[Records drawn from a dataset]

┏━━

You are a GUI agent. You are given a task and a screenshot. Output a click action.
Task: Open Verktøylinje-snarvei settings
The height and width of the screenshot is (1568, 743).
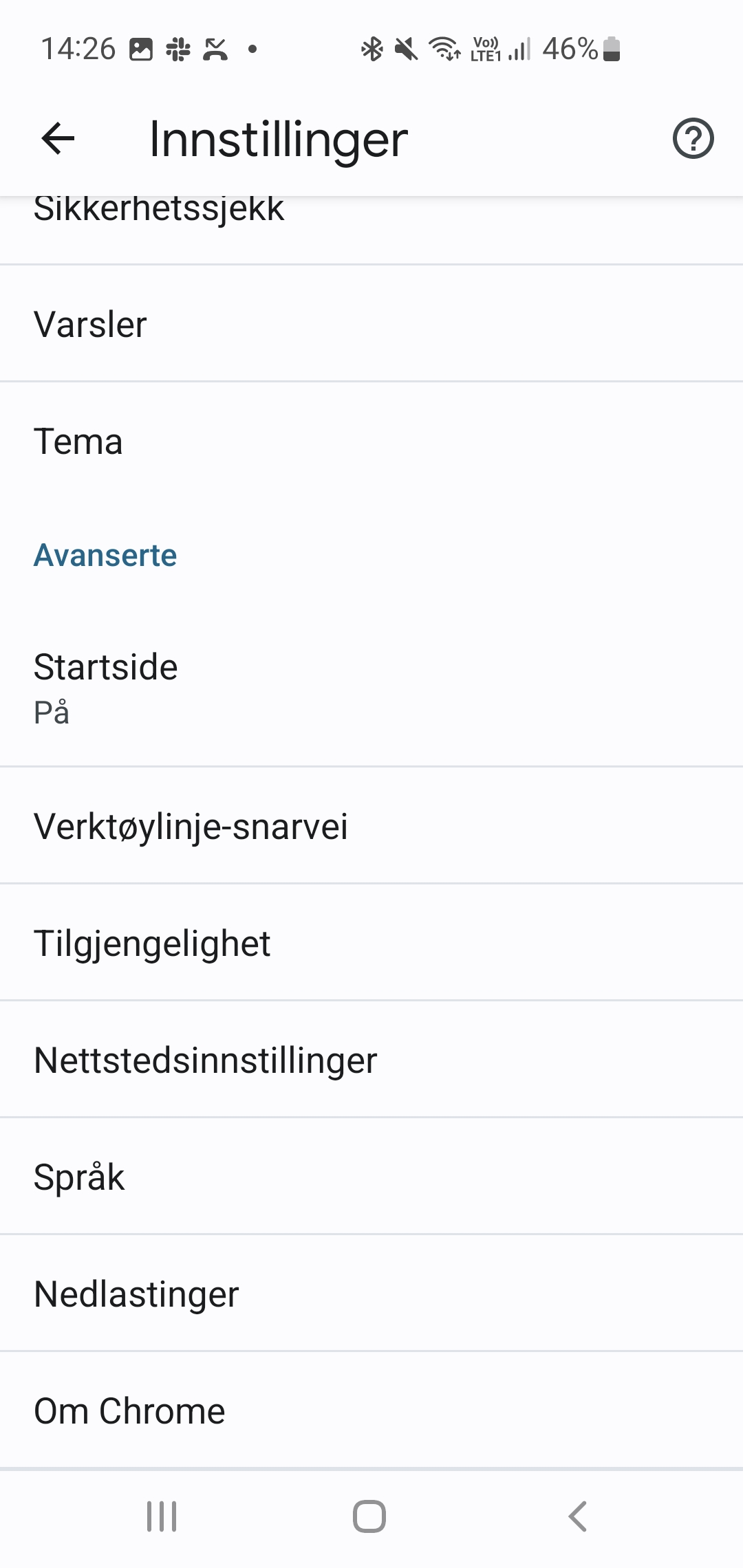(x=372, y=826)
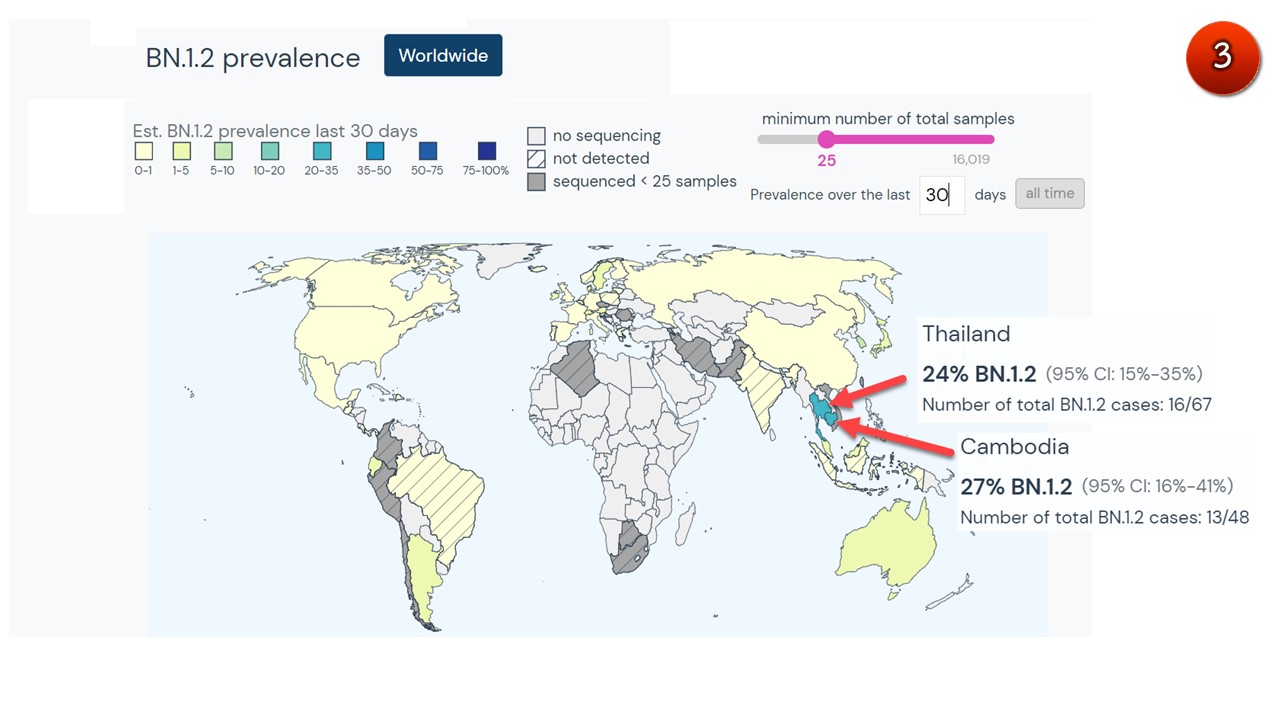This screenshot has width=1280, height=720.
Task: Select Australia on the world map
Action: click(887, 545)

┗━━

Goal of the exercise:
No pictures should appear in the copy. Print exactly the lines above from the line containing "Task: Open Verktøylinje-snarvei settings" through the last line of the data.

Reply:
Task: Open Verktøylinje-snarvei settings
The height and width of the screenshot is (1568, 743).
(x=372, y=826)
This screenshot has width=1280, height=720.
Task: Select Australia on the world map
Action: click(887, 545)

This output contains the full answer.